The league is a lay organization that combats anti-Catholic defamation and brings Church teaching to bear on public debate. 

Elia officially took over the office on June 30 and quickly realized how big the shoes are that were left behind by McGarry. 

“I have no problem telling you the truth and the truth is that it is overwhelming right now,” he said. “It is a big surprise the constant number of e-mails and phone calls that come in.” 

League president Philip Horgan has full confidence in the new executive director. 

“We are so pleased that Christian Elia has agreed to take on this most important role,” said Horgan. “The position of executive director of the Catholic Civil Rights League requires a facility with media and communications, knowledge of the faith and a passion for seeking a fair hearing of the teachings of the faith in the public square. As a member of our board for the past few years Christian has already been engaged in much of this important work.” 

And while Elia said he wants to keep things moving as they were under McGarry, one priority will be expanding social media. By utilizing this form of communication Elia hopes to tap into the demographic he worked with while serving as director of the Office of Catholic Youth for the Archdiocese of Toronto. 

“Although I wish to start slowly because I want to do it properly I really want to take advantage of social media,” he said. “Not just because it is simply the future, it is the present where we are. I want to engage a lot of the younger people, the people that I have met and people I would have known or the type of young adults I dealt with regularly when I was involved in youth and young adult ministry.” 
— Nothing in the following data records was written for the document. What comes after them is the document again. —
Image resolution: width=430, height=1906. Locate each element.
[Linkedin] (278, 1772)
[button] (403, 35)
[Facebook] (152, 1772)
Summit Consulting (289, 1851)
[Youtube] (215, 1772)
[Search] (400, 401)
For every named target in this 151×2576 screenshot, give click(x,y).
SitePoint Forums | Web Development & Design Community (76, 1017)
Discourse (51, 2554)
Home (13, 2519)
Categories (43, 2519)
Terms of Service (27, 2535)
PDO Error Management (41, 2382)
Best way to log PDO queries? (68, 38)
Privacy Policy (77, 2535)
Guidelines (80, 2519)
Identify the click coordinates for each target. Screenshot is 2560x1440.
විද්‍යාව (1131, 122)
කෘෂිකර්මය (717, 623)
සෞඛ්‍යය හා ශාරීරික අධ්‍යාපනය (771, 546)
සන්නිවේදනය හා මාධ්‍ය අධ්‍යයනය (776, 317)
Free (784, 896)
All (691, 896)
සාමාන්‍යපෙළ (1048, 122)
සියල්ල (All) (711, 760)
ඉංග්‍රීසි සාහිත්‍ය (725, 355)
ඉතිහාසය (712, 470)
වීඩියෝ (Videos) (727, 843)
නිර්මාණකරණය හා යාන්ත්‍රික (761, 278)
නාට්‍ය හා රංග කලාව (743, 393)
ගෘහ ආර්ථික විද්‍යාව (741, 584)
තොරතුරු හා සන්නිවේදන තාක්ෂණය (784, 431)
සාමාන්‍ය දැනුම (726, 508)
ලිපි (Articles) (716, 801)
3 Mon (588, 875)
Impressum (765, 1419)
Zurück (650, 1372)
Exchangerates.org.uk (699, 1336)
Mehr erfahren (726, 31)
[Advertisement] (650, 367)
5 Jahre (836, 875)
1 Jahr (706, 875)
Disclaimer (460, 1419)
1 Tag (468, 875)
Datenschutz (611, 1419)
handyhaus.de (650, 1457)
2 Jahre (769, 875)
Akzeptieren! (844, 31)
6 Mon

This will allow the Catholic Civil Rights League to draw on “those who are on fire for their faith,” as Elia put it, but it will also help break down the general misconceptions about Catholicism. 

“The biggest mistake is the concept ... that there is such a thing as faith being a private belief,” he said. “It is incorrect, it is wrong and it is not genuine if you say that you are Catholic privately and then all of a sudden you put on a different cloak when you enter a building. You are not contributing to a pluralist society by doing that, you are actually making it difficult for people to see what forms your decisions because you are acting more as a chameleon than a person with genuine integrity.” 

But before tackling this head on, Elia wants to broaden his network of contacts. 

“I am very cognizant of the fact that we are a national organization. I want to nurture the relationships that we have with our members. So I’ll be relying on our regional directors in every province.”